It’s been about 15 years since I was last in Hooters on a family vacation that took a strange turn one hungry, lost afternoon, but little seems to have changed, from the bubbly letters of the logo to the waitress’s oft-derided nude pantyhose. “It definitely needs an overhaul,” Darren Tristano, an Executive Vice President at Technomic, a food industry consulting firm, says of the brand. “It’s considerably outdated.” The only clear indicator of the 21st century at the Hooters in Midtown Manhattan is a sticker on the front door offering free wifi.
Faced with increased competition in the crudely termed “breastaurant” business, tough economic times, and the increasingly sophisticated tastes of consumers, Hooters is struggling. Sales in the U.S. fell by 7.5 percent, from 960 million to 888 million, from 2007 to 2010, and more than a dozen domestic locations shuttered, according to Technomic data. By comparison, the varied-menu chain restaurant segment as a whole saw sales fall by 8.6 percent over the same period. “It’s pretty common knowledge that the casual dining space has been challenged,” says Hooters CEO Terry Marks. “The sales decline that Hooters experienced was not as deep, but we went into decline a bit earlier and have been slower to pull out of it.”
Hooters Performs a Self-Examination
In an effort to revive the brand, last December the company embarked upon what Marks calls the “most comprehensive body of work in trying to understand how users and lapsed users feel about the brand.”. Over the last few months, customers and potential customers have been extensively surveyed both online and in-store to help determine where Hooters should go next. “It’s all about aiming well before you fire,” says Marks.
One key finding to come out of the research he says is that “it’s all about the food.” Marks talks of plans to expand the menu beyond its famous wings and basics to include more gourmet offerings, like burgers with high-quality beef and a shrimp and spinach salad that’s on the menu at the “new generation” Hooters that opened last month in downtown Atlanta — a “semi-prototype” of Hooters to come. Over the next three or four years, Marks say there are plans to remodel a “significant majority” of the nearly 400 Hooters locations across the country. There are no plans to open any additional corporate stores in 2012.

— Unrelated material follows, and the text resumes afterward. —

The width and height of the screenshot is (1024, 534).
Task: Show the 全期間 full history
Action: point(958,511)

Meanwhile, relative newcomers in the “breastaurant ” business are rapidly expanding and nipping at Hooters’ panty-hose clad heels. Since it was founded in Denver in 2005, Twin Peaks, which touts its “scenic views,” has rapidly grown to 20 locations in eight states and plans to open at least 30 outlets at the end of year, staffed by comely women in hiking shorts and plaid crop-tops. Twin Peaks draws easy comparisons to Hooters not just in concept but also in its talent pool. Last May, the chain hired Rick Akam, who served as Hooters’ President and CEO from 1995 to 2003, to serve as its Chief Operating Officer.
Hooters Execs Strike Back at Siliclones
Then, in August, just a month after leaving his post as president and CEO of Hooters, Coby Brooks, whose father Robert H. Brooks had a majority stake in Hooters and was integral to its success until his death in 2006, led an investment group to ink a deal to open 35 Twin Peaks locations over the next decade. Some half a dozen other former top Hooters execs are now part of La Cima Restaurants group, along with Brooks. In September, Hooters brought a lawsuit against La Cima alleging that one of its execs had stolen trade secrets. It has yet to be settled, and Hooters declined to comment on the matter.

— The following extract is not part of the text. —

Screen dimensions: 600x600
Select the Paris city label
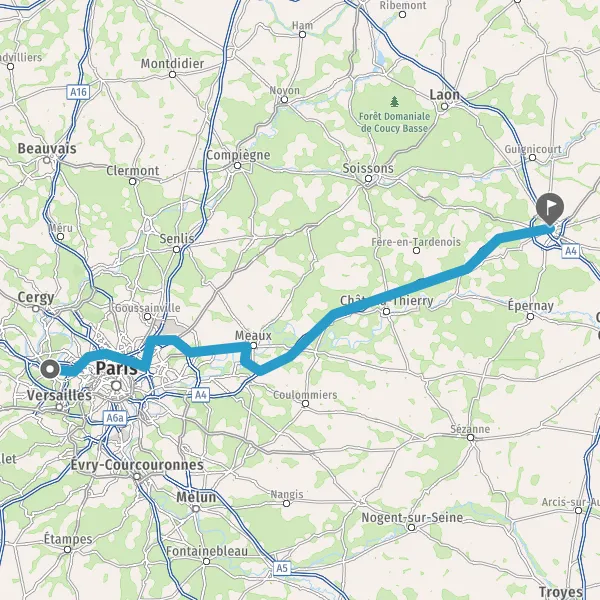point(116,368)
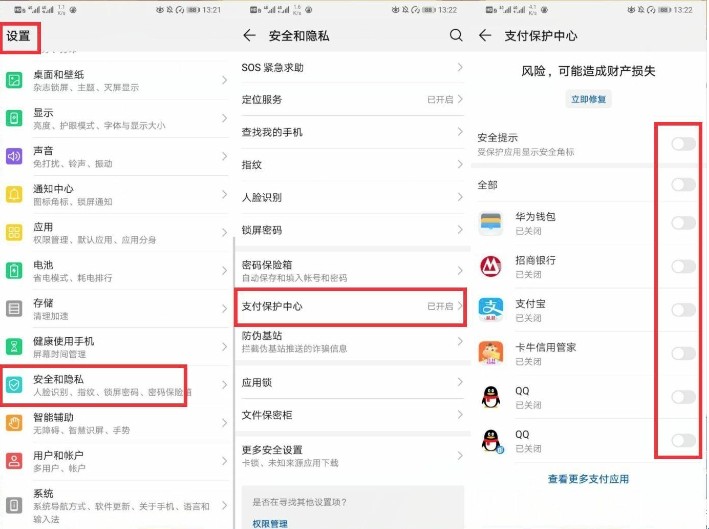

Twin Peaks president Jack Gibbons is more vocal when asked about it, calling it “interesting” and the “best kind of flattery” that Brooks would join his team. He professes amusement at the idea of “trade secrets” in the breastaurant biz, though he admits to the obvious similarities. “The idea of Twin Peaks is to take an outdated idea and make it fresh and innovative,” he says. He notes the quality of the food, which he says is aided by the fact that Twin Peaks is part of the Texas-based Front Burner Restaurants group, which runs a variety of restaurants with relatively modern menu offerings. “Have you eaten in a Hooters lately?” he asks with a laugh.
Meggie Miller, Twins Peaks’ Director of Marketing raves about Twin Peak’s “comfortable and very flattering” uniforms and touts internal programs stressing health and fitness and opportunities for Twin Peaks girls to move up the company ladder. “The girls, they take care of themselves,” says Gibbons.
Staying Abreast of Changes in Customer Tastes
Twin Peaks isn’t the only rapidly developing breastaurant. Tilted Kilt, an Arizona based franchise with a Celtic theme — think knee-high socks, short plaid kilts, exposed plaid bras — has grown in recent years, from eight restaurants in 2007 to 59 in 2010. Brick House Tavern + Tap, a “man cave” themed concept restaurant from the same company that brought Joe’s Crab Shack to a mall near you, has also seen rapid growth, expanding to 16 locations since launching in 2008. But, despite such rapid growth in the sector, Technomic’s Tristano says the good times won’t last forever and that the market will become over-saturated soon enough. “Three years from now, we’ll start to see some of the fallout,” he says. That’s when the industry will need more support to lift it out of the doldrums.